EXERCISE TASK 1:
According to the spacetech text, what share of the world's internet traffic do underwater cables still carry?
EXERCISE TASK 2:
Reproduce the portion of the spacetech text starting with "One major focus" and going on through "of solar storms.", without any change to its wording.

TEXT:
____________

SpaceTech and its current solutions

SpaceTech encompasses a wide range of innovations aimed at exploring and utilising outer space. Over recent decades, this sector has grown exponentially, becoming a vital part of the global economy. Valued at $630 billion in 2023, it’s projected to reach $1.8 trillion by 2035, according to McKinsey.

Beyond deep space exploration, spacetech plays a crucial role in solving practical issues here on Earth.

One major focus is improving communications to provide global coverage with high-quality, reliable data transmission. Despite advancements in wireless technology, underwater cables still carry 95% of the world’s internet traffic, highlighting the need for robust satellite communications.

Earth remote sensing is another pivotal area, using satellites to gather data on our planet’s surface for mapping, environmental monitoring, agricultural planning, and climate research.

Space weather forecasting is also becoming a critical priority in spacetech. It involves developing satellites and tools to monitor solar activity, creating predictive models, and implementing measures to mitigate the impact of solar storms.

____________

ENTRIES PROVIDED:
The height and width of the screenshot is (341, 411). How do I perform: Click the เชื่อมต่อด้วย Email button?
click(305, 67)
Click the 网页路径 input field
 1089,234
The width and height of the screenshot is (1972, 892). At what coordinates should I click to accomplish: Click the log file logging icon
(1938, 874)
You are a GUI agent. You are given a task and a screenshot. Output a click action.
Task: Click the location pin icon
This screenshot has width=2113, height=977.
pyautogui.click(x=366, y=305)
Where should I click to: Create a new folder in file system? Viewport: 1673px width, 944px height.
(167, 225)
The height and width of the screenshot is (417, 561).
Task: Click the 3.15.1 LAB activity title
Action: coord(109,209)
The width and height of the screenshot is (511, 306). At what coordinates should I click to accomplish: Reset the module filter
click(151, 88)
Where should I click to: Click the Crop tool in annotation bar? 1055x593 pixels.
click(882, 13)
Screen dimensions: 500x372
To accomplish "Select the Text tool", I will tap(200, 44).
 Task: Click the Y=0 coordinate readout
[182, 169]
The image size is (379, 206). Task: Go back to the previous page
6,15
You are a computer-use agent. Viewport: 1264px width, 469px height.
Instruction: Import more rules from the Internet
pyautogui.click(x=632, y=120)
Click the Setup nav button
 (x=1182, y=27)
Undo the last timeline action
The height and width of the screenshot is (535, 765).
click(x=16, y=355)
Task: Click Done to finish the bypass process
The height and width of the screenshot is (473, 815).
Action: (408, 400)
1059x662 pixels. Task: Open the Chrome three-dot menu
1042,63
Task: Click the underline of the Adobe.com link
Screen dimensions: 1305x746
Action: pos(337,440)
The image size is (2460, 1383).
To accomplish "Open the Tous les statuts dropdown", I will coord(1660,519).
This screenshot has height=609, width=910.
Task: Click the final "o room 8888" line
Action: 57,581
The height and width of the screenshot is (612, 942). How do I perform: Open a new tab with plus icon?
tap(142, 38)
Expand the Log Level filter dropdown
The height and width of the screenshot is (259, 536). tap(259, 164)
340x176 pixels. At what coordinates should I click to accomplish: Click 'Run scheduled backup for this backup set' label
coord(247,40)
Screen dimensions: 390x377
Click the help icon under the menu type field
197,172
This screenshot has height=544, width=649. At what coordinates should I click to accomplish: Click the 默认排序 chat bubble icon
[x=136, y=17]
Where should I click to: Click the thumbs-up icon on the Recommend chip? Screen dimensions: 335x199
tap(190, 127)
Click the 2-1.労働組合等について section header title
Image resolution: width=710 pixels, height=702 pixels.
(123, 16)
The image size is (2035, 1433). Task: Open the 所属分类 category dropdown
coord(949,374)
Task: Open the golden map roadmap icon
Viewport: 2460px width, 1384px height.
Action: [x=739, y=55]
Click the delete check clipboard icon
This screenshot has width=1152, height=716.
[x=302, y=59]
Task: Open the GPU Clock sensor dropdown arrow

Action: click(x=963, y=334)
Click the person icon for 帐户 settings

____________

WRITTEN ANSWER 1:
95%

WRITTEN ANSWER 2:
One major focus is improving communications to provide global coverage with high-quality, reliable data transmission. Despite advancements in wireless technology, underwater cables still carry 95% of the world’s internet traffic, highlighting the need for robust satellite communications.

Earth remote sensing is another pivotal area, using satellites to gather data on our planet’s surface for mapping, environmental monitoring, agricultural planning, and climate research.

Space weather forecasting is also becoming a critical priority in spacetech. It involves developing satellites and tools to monitor solar activity, creating predictive models, and implementing measures to mitigate the impact of solar storms.